Work to complete =>
Go through the records and give the number of lines that include "Payment", with nothing else.
[Provided records Boundary: Start]
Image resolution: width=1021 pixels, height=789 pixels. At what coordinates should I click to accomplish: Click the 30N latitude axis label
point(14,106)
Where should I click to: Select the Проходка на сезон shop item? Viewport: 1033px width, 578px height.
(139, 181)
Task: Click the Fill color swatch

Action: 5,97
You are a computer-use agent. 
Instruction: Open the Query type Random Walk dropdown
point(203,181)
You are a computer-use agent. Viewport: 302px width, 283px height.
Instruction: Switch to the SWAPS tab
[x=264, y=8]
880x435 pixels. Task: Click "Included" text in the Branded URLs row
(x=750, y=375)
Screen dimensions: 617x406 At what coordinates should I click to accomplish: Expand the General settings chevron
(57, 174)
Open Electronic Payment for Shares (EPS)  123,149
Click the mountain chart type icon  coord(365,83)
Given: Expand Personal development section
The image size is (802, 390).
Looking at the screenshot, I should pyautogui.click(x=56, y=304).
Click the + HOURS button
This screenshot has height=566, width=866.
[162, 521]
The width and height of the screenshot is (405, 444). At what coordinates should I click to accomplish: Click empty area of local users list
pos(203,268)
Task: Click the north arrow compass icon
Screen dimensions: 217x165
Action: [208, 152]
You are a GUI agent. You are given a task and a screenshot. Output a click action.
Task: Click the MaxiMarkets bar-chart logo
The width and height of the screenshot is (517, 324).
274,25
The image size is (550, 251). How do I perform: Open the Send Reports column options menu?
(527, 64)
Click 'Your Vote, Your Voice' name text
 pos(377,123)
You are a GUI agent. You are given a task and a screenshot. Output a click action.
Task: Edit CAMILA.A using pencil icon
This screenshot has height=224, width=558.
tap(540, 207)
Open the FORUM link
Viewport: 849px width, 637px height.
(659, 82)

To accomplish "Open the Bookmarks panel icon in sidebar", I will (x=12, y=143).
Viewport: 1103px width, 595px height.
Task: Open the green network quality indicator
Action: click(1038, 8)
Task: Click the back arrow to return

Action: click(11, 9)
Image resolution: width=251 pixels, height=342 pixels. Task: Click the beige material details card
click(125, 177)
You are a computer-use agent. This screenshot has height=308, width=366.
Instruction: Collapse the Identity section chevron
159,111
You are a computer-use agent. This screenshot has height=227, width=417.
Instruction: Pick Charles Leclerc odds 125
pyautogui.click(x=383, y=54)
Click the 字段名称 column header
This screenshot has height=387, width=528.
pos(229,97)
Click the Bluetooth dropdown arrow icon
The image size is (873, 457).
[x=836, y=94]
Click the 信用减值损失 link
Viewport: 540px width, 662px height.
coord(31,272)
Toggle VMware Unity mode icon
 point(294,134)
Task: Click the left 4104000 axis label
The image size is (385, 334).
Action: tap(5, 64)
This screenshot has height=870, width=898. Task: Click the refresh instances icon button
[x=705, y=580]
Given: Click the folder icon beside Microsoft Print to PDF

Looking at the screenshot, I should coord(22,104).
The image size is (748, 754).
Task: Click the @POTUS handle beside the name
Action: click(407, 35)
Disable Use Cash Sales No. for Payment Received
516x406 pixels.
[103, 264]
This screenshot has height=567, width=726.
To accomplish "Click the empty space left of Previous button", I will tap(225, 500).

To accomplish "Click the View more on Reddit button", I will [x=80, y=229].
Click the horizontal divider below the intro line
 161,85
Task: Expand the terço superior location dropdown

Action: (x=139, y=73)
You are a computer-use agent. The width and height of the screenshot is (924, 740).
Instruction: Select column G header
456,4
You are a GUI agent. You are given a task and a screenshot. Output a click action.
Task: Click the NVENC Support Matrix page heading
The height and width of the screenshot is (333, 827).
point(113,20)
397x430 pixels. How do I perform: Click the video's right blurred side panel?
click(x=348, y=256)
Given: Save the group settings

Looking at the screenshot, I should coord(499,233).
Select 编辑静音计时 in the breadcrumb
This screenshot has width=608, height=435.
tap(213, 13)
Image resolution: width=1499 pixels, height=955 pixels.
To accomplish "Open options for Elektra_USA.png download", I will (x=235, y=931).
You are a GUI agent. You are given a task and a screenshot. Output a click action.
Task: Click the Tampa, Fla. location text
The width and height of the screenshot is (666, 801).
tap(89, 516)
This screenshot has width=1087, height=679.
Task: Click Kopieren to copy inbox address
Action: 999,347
[Provided records Boundary: End]
The completed task =>
2